Inferences
VLM (Vision Language Model) Inference
The VLM API provides advanced document processing capabilities using Vision Language Models. It can intelligently classify and extract structured data from various document types including shipping labels, item labels, bills of lading, receipts, and invoices. The API supports both images and PDF documents with multi-page processing.
Supported File Types
Images
- JPEG/JPG, PNG, BMP, TIFF, GIF, SVG, WebP, HEIC
PDF Documents
- Maximum Pages: 100 pages per PDF
- Multi-page Support: Each page is processed individually and returned in a structured response
Supported Document Types
The VLM API automatically classifies and processes the following document types:
- Shipping Labels - Extract tracking numbers, courier information, sender/recipient details
- Item Labels - Extract product information, SKUs, batch numbers, dimensions
- Bills of Lading - Extract logistics information, container details, shipping data
- Receipts - Extract merchant information, transaction details, itemized purchases
- Invoices - Extract billing information, line items, payment terms
- Other Documents - Flexible extraction for custom document types
Available Models
The VLM API supports multiple model sizes for different use cases:
New Inference
Create a new VLM inference to process and extract structured data from document images.
Parameters
image string (required)
Base64 encoded data URL or public web URL of the image or PDF to process. Supports images (JPEG, PNG, etc.) and PDF documents (max 100 pages).
- Image format:
data:image/jpeg;base64,...or image URL - PDF format:
data:application/pdf;base64,...or PDF URL
prompt string (required) (8000)
Custom prompt to guide the VLM processing. Must be between 5-8000 characters and contain meaningful content.
prompt_id string
You can pass the prompt_id from the prompts api to run the vlm inference. Either prompt or prompt_id is required.
model string (optional)
VLM model to use for processing. Defaults to vscan_small. Options: orion_small, orion_medium, orion_large, vscan_small, vscan_medium, vscan_large.

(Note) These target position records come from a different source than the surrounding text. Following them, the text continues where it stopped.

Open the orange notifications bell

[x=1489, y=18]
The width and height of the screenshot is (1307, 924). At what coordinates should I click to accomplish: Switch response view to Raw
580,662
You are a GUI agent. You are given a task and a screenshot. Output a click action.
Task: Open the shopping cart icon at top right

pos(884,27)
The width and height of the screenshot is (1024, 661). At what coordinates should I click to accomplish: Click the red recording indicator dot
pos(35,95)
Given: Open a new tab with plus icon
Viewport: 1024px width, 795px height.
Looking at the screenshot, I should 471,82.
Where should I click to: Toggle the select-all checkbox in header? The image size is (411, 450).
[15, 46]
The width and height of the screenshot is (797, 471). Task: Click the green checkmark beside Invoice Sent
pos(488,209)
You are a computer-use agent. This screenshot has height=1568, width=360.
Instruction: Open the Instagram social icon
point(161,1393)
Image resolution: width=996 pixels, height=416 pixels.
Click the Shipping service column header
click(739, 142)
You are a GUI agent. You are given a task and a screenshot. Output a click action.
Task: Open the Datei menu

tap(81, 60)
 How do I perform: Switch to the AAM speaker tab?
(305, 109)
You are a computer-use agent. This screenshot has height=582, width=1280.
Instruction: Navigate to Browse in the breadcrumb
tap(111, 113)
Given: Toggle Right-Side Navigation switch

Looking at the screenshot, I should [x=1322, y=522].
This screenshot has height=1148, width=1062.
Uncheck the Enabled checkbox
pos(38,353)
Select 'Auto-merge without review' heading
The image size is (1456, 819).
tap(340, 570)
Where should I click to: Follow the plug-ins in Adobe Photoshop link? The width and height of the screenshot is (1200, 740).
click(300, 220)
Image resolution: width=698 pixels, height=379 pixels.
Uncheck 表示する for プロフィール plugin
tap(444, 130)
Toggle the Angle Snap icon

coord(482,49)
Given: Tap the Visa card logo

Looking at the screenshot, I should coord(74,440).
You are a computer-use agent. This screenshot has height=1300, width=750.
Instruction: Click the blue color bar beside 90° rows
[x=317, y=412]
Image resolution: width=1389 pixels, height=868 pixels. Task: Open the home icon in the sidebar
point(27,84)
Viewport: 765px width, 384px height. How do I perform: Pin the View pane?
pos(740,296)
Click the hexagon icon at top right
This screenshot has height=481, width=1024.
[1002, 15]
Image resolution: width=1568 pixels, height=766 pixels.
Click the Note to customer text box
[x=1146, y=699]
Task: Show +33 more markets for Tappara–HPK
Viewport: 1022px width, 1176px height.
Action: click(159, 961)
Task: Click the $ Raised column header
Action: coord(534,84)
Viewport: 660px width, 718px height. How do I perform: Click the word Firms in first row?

location_id string (optional)
The ID of the location to attribute this inference to for filtering and organization.
metadata object (optional)
Custom metadata to associate with the inference.
Example Request (Image)
Example Request (PDF)
Response Format
The VLM API returns structured JSON data based on the detected document type. The model_response is always an array of data objects, where each element represents extracted data from one page.
VLM Response Model (Single Page)
Multi-Page PDF Response
When processing a PDF with multiple pages, the model_response array contains one object per page:
Response Fields:
Retrieve Inference
Retrieve a specific VLM inference by its ID.
Parameters
inference_id string (required)
The unique identifier of the VLM inference to retrieve.
Example Request
List Inferences
Retrieve a paginated list of VLM inferences with optional filtering.
Query Parameters
page number (optional)
Page number for pagination. Default: 1.
limit number (optional)
Number of inferences per page. Default: 20, max: 100.
order_by string (optional)
Field to sort by. Options: created_at. Default: created_at.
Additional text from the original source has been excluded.